#### [TEXT PASSAGE]
The American mainstream told Congress not to give the wealthy another tax break. In response, Republicans are making their tax plan even more regressive.
The dome of the U.S. Capitol Building is reflected in a puddle on a rainy morning in Washington.
The dome of the U.S. Capitol Building is reflected in a puddle on a rainy morning in Washington.

Donald Trump and his team insisted that any Republican tax plan lower the corporate rate from 35% to 20%. The president declared publicly that the 20% rate was "very much a red line" he would not cross. Trump's Treasury secretary, Steven Mnuchin, added soon after, "The president's number one issue that is not negotiable is 20% corporate taxes."

GOP lawmakers have reportedly agreed to cross Trump's "red line," though the White House won't mind -- because the president will approve of where the money's going.

#### [RAW DATA]
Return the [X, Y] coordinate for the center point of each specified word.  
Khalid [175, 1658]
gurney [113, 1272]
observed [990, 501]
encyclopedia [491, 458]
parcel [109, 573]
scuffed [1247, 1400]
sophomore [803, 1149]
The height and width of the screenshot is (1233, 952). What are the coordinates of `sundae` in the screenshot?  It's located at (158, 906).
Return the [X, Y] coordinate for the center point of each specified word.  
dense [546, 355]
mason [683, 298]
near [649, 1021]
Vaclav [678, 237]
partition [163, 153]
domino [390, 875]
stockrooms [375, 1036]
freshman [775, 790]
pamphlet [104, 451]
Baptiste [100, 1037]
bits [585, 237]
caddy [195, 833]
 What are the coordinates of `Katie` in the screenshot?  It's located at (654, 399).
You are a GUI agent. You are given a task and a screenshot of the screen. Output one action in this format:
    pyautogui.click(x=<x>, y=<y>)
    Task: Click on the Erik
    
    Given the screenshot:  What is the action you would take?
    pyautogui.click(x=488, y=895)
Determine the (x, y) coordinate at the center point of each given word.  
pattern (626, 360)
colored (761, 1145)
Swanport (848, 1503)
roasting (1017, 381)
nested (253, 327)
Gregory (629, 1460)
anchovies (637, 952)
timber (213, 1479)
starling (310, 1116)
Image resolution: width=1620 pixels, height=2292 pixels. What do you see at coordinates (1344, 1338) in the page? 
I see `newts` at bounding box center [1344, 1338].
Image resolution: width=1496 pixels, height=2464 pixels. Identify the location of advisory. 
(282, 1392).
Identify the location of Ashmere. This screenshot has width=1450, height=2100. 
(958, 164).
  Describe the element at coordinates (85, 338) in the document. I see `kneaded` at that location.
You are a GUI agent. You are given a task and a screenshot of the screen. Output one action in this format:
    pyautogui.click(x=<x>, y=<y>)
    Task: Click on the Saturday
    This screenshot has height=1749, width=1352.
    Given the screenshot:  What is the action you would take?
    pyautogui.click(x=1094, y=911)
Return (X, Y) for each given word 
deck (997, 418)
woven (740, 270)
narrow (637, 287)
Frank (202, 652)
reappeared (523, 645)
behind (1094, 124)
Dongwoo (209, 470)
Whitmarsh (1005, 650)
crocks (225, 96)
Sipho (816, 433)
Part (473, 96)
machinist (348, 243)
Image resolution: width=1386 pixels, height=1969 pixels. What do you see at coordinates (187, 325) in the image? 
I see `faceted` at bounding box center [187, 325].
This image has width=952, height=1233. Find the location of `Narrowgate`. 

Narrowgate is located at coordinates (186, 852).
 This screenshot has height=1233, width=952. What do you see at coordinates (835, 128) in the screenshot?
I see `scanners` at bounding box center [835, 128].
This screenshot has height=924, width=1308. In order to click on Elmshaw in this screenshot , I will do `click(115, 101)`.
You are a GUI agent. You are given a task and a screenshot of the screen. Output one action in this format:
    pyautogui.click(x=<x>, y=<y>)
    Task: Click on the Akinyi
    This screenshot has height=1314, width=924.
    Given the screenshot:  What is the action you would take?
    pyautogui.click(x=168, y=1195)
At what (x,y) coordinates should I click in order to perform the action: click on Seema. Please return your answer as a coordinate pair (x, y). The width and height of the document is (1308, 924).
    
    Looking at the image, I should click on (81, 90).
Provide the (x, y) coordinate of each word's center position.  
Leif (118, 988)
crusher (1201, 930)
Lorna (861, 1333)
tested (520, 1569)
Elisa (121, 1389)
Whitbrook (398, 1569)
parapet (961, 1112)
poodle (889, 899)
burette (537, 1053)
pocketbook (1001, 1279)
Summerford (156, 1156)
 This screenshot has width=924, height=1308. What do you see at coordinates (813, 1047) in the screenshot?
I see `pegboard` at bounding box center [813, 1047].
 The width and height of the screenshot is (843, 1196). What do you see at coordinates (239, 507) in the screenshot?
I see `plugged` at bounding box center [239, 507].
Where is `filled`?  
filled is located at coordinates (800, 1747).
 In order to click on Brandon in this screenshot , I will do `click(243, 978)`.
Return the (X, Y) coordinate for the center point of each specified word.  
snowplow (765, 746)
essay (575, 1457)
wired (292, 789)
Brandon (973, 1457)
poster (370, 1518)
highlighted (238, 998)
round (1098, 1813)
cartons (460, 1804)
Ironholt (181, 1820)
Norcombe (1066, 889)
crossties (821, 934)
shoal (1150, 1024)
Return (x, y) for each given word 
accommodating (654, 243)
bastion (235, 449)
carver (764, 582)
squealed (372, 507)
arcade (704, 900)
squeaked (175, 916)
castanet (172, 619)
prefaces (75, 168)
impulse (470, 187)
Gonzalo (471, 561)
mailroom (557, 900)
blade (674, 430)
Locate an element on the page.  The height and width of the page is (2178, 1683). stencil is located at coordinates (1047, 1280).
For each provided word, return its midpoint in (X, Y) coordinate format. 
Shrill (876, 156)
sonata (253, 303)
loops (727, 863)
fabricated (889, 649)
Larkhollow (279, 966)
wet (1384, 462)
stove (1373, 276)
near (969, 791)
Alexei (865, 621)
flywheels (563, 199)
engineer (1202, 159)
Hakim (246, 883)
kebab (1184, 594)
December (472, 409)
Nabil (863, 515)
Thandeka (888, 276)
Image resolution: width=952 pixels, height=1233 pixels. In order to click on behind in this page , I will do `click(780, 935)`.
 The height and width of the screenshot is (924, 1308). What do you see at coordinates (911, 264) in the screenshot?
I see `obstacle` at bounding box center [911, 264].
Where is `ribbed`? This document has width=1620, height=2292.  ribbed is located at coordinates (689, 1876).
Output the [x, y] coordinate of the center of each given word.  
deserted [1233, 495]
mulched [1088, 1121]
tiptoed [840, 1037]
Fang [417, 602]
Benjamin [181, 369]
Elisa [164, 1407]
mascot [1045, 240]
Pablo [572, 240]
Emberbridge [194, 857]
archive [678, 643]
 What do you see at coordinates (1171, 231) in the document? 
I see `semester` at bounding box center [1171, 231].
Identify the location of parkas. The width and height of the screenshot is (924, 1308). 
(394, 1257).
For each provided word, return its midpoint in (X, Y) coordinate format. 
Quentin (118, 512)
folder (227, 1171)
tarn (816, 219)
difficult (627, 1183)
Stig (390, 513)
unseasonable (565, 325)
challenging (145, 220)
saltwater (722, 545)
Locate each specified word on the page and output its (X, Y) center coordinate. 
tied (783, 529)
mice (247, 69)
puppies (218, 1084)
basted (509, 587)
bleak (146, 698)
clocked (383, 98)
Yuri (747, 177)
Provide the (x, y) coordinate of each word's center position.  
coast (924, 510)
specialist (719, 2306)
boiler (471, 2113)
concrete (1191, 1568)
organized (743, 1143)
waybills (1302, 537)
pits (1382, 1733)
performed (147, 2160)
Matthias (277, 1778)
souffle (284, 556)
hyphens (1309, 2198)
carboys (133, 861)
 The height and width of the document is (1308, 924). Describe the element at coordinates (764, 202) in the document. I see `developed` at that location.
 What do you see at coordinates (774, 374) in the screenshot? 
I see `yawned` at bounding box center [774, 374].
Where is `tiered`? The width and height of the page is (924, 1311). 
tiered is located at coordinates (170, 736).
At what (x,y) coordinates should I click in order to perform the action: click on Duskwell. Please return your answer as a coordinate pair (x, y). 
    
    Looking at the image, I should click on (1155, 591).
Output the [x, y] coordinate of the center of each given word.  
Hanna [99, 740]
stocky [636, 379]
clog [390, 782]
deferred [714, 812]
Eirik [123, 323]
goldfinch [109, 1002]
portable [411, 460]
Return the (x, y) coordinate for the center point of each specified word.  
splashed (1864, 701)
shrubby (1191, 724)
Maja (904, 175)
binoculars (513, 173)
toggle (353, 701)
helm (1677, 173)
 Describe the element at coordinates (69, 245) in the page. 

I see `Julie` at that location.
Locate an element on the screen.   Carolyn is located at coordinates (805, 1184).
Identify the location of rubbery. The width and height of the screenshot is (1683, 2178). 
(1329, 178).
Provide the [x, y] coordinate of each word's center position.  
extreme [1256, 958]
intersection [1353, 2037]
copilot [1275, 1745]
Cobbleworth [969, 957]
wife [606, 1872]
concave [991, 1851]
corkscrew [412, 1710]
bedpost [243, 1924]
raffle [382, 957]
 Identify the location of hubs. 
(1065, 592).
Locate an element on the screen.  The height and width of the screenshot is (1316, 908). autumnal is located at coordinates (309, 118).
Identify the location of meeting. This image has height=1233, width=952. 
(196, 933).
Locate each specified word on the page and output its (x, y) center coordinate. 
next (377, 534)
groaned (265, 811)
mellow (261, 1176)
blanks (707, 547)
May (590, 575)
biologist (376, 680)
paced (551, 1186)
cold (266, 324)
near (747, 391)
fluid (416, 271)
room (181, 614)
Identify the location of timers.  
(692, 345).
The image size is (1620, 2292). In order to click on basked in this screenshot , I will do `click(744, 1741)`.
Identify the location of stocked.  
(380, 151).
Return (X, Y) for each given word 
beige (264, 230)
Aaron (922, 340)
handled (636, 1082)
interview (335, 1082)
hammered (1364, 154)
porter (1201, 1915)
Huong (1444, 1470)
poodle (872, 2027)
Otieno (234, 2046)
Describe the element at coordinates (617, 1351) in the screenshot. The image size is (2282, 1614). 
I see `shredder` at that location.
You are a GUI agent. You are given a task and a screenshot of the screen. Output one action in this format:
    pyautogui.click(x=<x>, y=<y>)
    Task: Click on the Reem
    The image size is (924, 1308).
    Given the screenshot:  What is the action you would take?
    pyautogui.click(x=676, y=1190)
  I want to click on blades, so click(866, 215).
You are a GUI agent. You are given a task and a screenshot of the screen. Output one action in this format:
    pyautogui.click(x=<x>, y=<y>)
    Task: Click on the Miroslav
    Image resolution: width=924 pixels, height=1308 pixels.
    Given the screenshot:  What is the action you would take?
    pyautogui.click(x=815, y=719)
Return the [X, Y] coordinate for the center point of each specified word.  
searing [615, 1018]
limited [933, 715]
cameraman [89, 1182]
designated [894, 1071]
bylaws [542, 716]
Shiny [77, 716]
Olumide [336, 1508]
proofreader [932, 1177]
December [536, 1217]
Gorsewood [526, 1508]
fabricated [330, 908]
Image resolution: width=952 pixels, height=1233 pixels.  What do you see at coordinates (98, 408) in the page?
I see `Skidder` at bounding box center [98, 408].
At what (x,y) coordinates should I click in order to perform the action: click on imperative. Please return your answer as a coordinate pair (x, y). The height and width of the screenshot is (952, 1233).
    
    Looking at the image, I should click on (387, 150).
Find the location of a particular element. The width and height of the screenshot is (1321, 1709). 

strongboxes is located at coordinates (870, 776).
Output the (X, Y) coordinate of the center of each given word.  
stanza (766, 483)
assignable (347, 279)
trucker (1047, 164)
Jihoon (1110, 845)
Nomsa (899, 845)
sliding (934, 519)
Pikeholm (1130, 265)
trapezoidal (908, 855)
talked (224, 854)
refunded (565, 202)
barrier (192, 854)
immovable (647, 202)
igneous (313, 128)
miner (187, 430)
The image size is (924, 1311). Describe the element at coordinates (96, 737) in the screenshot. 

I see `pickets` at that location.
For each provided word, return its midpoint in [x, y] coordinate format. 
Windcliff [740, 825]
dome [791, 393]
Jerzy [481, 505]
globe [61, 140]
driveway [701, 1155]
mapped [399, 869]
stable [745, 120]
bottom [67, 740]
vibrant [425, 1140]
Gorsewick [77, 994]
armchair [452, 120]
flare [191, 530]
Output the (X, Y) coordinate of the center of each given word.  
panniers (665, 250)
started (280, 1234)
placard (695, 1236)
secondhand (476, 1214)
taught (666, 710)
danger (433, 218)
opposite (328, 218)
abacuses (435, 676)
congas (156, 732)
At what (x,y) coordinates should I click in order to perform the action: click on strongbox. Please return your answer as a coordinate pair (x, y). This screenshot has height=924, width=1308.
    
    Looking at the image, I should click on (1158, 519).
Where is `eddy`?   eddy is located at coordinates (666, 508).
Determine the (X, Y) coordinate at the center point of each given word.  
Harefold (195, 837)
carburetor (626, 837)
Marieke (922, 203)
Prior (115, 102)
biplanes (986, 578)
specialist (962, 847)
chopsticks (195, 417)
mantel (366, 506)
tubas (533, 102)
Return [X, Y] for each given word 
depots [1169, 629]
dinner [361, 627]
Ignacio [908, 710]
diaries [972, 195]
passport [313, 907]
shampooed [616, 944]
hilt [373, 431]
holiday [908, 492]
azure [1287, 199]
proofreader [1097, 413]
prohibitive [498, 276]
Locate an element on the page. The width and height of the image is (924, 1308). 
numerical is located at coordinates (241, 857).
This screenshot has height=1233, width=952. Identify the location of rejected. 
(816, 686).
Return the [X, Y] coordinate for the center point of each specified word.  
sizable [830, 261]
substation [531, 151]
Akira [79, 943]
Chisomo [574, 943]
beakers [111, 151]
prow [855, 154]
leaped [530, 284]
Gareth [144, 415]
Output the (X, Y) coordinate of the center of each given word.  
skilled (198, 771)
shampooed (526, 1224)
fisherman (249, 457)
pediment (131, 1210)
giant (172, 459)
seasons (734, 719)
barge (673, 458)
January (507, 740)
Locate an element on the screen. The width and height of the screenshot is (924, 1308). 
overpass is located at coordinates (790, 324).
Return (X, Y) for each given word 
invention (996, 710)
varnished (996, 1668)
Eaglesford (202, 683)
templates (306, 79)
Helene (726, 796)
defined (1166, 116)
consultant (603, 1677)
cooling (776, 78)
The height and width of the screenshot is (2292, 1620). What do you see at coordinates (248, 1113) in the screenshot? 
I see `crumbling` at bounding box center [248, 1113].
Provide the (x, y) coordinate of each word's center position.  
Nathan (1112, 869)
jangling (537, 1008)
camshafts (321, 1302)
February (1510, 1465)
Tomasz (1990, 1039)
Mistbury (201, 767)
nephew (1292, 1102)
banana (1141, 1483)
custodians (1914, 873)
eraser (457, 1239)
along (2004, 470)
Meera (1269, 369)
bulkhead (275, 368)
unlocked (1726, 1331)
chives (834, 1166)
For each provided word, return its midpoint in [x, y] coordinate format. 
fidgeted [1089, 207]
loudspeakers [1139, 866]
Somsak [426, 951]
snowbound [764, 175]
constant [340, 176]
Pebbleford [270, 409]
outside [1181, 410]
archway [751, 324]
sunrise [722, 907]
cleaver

#### [TASKS AND EXERCISES]
a) Echo the tax plan passage, starting with "The American mainstream" and going on through "the money's going.".
b) List every phrase or sentence that appears inside quotation marks in the tax plan passage.

#### [RESPONSES FOR EACH TASK]
a)
The American mainstream told Congress not to give the wealthy another tax break. In response, Republicans are making their tax plan even more regressive.
The dome of the U.S. Capitol Building is reflected in a puddle on a rainy morning in Washington.
The dome of the U.S. Capitol Building is reflected in a puddle on a rainy morning in Washington.

Donald Trump and his team insisted that any Republican tax plan lower the corporate rate from 35% to 20%. The president declared publicly that the 20% rate was "very much a red line" he would not cross. Trump's Treasury secretary, Steven Mnuchin, added soon after, "The president's number one issue that is not negotiable is 20% corporate taxes."

GOP lawmakers have reportedly agreed to cross Trump's "red line," though the White House won't mind -- because the president will approve of where the money's going.

b)
- "very much a red line"
- "The president's number one issue that is not negotiable is 20% corporate taxes."
- "red line"